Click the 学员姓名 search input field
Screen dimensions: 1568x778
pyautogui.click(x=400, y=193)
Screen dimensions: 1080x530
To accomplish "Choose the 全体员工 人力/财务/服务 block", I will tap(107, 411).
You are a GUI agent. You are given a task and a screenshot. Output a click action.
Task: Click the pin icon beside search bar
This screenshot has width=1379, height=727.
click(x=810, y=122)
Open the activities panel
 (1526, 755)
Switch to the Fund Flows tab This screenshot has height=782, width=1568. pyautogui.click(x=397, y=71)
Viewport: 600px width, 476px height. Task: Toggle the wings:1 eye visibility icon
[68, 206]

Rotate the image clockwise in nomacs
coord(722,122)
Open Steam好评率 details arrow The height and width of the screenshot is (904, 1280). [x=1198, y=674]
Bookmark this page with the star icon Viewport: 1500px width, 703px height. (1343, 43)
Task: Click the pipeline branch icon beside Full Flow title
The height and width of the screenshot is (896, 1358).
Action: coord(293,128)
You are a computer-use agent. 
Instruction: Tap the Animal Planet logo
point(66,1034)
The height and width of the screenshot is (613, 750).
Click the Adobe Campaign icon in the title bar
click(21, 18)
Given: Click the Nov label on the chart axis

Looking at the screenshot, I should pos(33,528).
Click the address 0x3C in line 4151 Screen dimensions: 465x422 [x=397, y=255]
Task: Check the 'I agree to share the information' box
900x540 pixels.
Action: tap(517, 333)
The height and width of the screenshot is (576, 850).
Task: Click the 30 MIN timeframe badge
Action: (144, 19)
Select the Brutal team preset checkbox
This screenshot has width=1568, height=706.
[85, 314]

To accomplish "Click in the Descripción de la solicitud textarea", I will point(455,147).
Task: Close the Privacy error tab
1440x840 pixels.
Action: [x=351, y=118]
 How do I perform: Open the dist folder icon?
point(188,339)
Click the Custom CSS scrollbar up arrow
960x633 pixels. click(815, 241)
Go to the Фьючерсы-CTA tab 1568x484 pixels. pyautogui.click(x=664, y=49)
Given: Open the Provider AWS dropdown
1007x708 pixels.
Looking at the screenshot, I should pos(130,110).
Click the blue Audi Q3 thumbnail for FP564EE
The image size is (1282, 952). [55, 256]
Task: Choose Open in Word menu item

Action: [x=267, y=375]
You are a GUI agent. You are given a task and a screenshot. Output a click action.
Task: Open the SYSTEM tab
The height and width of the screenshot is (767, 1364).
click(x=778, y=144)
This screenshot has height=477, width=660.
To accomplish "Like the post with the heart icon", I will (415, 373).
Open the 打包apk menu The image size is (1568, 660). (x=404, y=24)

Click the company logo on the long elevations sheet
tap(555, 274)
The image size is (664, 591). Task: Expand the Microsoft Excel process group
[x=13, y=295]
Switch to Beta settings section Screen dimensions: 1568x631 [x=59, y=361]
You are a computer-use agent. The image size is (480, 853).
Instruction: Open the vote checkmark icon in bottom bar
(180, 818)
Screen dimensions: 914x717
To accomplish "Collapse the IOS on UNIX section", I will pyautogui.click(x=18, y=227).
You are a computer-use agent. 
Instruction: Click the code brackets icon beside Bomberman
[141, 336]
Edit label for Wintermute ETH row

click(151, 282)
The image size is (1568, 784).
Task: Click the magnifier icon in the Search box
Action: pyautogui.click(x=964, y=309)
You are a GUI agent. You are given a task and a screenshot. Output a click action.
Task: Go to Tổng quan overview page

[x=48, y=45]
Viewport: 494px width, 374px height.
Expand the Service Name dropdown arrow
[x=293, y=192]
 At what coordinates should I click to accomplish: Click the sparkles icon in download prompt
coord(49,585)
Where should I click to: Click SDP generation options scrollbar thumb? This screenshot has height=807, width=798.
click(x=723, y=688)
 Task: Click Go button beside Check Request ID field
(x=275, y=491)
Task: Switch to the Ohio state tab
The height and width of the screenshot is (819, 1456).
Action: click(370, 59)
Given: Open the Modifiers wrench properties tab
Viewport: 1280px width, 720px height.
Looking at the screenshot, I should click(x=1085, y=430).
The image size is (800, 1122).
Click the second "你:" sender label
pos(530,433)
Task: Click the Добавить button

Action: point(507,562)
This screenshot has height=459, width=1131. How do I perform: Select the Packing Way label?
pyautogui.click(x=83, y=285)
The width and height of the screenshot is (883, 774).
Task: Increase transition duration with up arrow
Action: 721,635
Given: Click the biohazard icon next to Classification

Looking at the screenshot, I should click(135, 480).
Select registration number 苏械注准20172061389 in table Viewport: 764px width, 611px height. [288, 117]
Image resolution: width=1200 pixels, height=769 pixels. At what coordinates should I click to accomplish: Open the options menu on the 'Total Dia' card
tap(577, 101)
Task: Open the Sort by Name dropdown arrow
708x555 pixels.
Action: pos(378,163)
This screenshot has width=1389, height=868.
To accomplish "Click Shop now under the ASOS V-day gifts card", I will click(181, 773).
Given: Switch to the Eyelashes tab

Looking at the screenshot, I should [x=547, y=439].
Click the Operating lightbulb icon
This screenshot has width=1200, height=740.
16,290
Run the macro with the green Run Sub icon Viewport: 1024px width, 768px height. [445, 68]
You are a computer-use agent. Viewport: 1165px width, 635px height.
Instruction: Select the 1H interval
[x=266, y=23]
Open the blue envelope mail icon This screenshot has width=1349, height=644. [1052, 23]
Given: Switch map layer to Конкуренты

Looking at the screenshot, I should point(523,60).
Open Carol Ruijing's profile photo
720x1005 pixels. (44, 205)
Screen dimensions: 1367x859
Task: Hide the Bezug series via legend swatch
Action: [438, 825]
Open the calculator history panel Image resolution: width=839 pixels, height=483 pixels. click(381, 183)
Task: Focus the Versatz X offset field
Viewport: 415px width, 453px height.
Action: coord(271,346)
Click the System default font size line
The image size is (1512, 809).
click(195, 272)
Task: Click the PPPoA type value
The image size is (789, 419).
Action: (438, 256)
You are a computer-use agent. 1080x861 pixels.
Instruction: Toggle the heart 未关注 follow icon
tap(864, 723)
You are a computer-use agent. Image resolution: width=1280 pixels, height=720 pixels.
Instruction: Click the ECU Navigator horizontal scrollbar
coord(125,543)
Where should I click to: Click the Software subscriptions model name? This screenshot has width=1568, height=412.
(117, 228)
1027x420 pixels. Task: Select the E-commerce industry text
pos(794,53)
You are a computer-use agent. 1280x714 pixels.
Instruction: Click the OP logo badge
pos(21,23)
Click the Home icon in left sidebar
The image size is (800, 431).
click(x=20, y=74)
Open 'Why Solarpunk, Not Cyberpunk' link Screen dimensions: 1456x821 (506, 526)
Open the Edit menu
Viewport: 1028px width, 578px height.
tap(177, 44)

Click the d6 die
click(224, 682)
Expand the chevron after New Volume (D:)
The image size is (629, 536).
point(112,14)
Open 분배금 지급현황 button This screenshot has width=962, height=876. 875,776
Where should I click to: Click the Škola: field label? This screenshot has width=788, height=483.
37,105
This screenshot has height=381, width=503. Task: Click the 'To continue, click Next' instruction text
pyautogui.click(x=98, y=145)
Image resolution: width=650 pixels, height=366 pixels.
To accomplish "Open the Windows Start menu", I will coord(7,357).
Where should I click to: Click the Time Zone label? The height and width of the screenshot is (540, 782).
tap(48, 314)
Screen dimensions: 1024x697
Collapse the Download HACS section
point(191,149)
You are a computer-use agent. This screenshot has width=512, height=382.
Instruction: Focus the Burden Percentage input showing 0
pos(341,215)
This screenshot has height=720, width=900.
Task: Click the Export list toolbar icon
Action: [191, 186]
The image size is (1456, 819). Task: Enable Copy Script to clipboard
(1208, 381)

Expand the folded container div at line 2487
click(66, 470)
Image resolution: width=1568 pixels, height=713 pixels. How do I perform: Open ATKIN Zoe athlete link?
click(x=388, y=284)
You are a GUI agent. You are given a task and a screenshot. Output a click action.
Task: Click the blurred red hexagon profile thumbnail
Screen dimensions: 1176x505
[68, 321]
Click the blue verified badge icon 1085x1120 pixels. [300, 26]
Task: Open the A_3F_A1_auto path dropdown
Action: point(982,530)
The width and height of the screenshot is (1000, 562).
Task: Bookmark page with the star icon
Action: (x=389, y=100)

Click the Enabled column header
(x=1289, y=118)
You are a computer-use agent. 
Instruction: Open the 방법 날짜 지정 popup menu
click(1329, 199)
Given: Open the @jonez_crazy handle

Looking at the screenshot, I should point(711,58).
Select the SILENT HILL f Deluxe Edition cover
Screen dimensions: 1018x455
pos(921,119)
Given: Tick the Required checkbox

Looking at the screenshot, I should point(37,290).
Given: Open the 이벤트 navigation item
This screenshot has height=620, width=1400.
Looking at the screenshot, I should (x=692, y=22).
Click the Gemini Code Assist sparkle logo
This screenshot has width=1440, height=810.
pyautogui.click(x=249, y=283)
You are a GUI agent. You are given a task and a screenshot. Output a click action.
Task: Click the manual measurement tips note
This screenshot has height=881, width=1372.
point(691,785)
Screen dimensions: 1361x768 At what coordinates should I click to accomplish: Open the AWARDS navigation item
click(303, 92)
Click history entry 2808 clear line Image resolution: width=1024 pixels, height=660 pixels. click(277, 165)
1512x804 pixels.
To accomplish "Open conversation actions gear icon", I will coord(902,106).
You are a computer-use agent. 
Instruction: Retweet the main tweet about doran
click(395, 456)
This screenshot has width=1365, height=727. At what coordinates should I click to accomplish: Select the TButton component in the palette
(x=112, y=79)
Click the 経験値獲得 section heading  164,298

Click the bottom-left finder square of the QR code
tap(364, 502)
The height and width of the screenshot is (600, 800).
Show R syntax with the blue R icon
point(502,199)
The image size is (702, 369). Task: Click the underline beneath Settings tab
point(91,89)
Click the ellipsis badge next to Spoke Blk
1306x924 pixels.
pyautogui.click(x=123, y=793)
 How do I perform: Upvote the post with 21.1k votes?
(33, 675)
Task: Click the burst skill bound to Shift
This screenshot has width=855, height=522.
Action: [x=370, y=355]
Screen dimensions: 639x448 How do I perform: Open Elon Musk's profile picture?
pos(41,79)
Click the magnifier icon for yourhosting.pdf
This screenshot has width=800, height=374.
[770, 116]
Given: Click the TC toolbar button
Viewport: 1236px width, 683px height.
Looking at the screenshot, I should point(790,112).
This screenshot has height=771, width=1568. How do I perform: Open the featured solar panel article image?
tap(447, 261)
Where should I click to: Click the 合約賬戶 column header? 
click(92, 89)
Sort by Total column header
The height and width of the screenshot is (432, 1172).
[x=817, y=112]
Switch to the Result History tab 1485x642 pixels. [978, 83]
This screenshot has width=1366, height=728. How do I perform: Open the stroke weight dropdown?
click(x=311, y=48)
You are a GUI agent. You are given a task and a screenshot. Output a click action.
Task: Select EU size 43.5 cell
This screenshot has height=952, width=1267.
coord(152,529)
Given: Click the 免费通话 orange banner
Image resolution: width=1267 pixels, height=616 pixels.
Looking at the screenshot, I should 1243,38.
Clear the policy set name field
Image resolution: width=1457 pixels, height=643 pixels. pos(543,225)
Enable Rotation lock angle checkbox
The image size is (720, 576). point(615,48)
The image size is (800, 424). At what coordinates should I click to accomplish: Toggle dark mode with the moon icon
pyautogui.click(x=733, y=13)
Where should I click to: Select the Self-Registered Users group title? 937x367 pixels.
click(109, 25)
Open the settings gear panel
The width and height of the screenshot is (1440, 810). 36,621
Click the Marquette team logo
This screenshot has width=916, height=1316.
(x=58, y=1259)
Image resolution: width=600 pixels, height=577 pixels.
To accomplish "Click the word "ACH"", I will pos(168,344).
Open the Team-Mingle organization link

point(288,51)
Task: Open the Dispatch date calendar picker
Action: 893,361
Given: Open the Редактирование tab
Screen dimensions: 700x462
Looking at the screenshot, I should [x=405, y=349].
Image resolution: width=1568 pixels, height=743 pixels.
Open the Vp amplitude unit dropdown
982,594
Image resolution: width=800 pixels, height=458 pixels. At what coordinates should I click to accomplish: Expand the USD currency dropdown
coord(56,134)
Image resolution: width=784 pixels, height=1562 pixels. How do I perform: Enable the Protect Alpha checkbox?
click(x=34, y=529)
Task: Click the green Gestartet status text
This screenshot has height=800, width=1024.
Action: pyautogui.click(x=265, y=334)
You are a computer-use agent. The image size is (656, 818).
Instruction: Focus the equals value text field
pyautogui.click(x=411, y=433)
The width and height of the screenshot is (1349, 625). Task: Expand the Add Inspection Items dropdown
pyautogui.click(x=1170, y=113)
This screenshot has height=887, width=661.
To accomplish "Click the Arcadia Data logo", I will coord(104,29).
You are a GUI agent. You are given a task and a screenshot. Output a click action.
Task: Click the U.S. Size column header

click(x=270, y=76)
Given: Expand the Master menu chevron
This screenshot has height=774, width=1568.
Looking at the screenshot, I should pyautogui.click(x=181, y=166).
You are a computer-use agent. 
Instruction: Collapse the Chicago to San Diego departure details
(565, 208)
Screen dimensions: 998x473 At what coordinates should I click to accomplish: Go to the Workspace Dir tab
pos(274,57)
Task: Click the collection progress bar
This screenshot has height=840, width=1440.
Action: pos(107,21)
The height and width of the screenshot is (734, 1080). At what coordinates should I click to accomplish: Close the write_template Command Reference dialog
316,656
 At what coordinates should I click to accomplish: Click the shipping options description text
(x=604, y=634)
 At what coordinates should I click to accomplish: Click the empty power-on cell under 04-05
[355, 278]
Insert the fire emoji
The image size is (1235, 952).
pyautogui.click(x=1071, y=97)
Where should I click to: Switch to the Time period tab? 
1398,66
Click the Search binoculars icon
:::::
#### [What is needed]
Your output must be the lines of the material above, from the first through the line that contains "The height and width of the screenshot is (613, 750).", copied exactly. Include both endpoints and nothing else.

#### [Answer]
Click the 学员姓名 search input field
Screen dimensions: 1568x778
pyautogui.click(x=400, y=193)
Screen dimensions: 1080x530
To accomplish "Choose the 全体员工 人力/财务/服务 block", I will tap(107, 411).
You are a GUI agent. You are given a task and a screenshot. Output a click action.
Task: Click the pin icon beside search bar
This screenshot has width=1379, height=727.
click(x=810, y=122)
Open the activities panel
 (1526, 755)
Switch to the Fund Flows tab This screenshot has height=782, width=1568. pyautogui.click(x=397, y=71)
Viewport: 600px width, 476px height. Task: Toggle the wings:1 eye visibility icon
[68, 206]

Rotate the image clockwise in nomacs
coord(722,122)
Open Steam好评率 details arrow The height and width of the screenshot is (904, 1280). [x=1198, y=674]
Bookmark this page with the star icon Viewport: 1500px width, 703px height. (1343, 43)
Task: Click the pipeline branch icon beside Full Flow title
The height and width of the screenshot is (896, 1358).
Action: coord(293,128)
You are a computer-use agent. 
Instruction: Tap the Animal Planet logo
point(66,1034)
The height and width of the screenshot is (613, 750).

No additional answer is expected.